2º - E não teve acolhimento porque conforme se desvenda no douto Acórdão desse Tribunal não foi atribuída qualquer relevância ao documento junto às alegações pelo qual se visava a demonstração do facto alegado.
3º - Aliás, o douto Acórdão da Relação não lhe atribuiu relevância tanto quanto se infere do texto pelo facto desse documento apenas ter sido junto aos autos em sede de Recurso, facto esse que implicava o questionamento da factualidade dada como assente, diligência no entanto, inviabilizada por não ter sido feita a documentação dos actos da audiência (cfr. artº 364/1 do CPP).
4º - Mas se o documento em causa não foi valorado por razões de ordem processual, entende-se apesar disso, que não poderá deixar de constituir prova relevante no contexto do presente pedido de revisão, porque iniludivelmente tal documento é um maio de prova onde se insere um facto juridicamente relevante.
5º - O facto juridicamente relevante é "in casu" o que visava demonstrar que o cheque dos autos era um cheque pré datado.
6º - Como é evidente do ponto de vista do Arguido não poderá desprezar-se tal meio de prova em sede do presente pedido.
7º - De resto, se é verdade que o documento em causa não foi valorado, não deixa outrossim, de acentuar-se que as testemunhas que intervieram na audiência de julgamento sabiam que o cheque era pré datado.
8º - Tal entendimento sai reforçado porque tais testemunhas tiveram intervenção directa no negócio jurídico subjacente à emissão do cheque.
9.º - Em suma: salvo o devido respeito e melhor opinião, a não valoração de um documento como meio de prova num determinado contexto, não lhe retira eficácia probatória, se como se espera tal meio de prova vier a ser valorado em sede do presente pedido.
Juntou um documento.

2.2.

A Sr.ª Desembargadora produziu a informação a que alude o art. 454.º do CPP, do seguinte teor:

«Mantendo as reservas referidas no despacho de f. 26, tendo em vista dos únicos poderes disponíveis promovido o procedimento do presente recurso de revista, há que dar cumprimento - ainda que o vamos fazer de forma breve - ao disposto no art. 545.º, "in fine" do C. P. Penal.

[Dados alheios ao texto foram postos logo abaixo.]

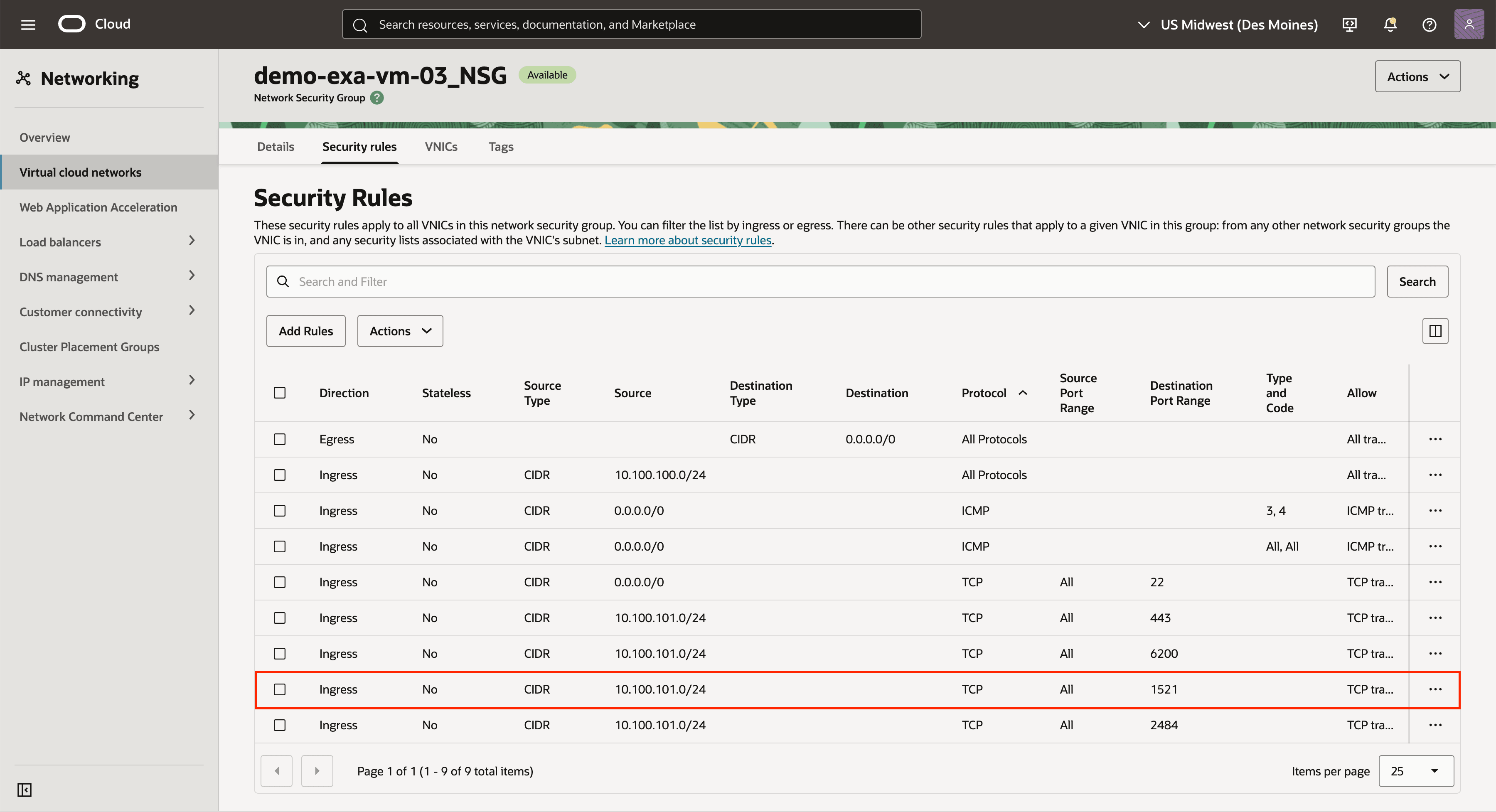Screen dimensions: 1496x812
Task: Expand the Load balancers section
Action: (x=192, y=241)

Nos termos e para os efeitos do disposto em tal preceito se consigna assim que é nosso entender que, considerando quer a sua natureza quer o seu teor, nunca o documento junto com a motivação, para cujo valor probatório o recorrente apela, poderia bastar para sustentar o facto que com ele pretende demonstrar, e, consequentemente para dele extrair efeito legal no âmbito do presente processo, pelo que se nos afigure não poder o pedido ora formulado ter acolhimento.»


III

Neste Supremo Tribunal de Justiça o Ministério Público teve vista dos autos e emitiu parecer no sentido da negação da requerida revisão, após se ter pronunciado sobre a decisão a rever e o tribunal onde deveria ter sido apresentada a motivação de recurso, questão já apreciada no despacho preliminar do Relator.

Colhidos os vistos legais, foram os autos presentes à conferência, pelo que cumpre conhecer e decidir.


IV

E conhecendo.
41.

Nenhuma legislação moderna adoptou o caso julgado como dogma absoluto face à injustiça patente, nem a revisão incondicional de toda a sentença frente ao caso julgado.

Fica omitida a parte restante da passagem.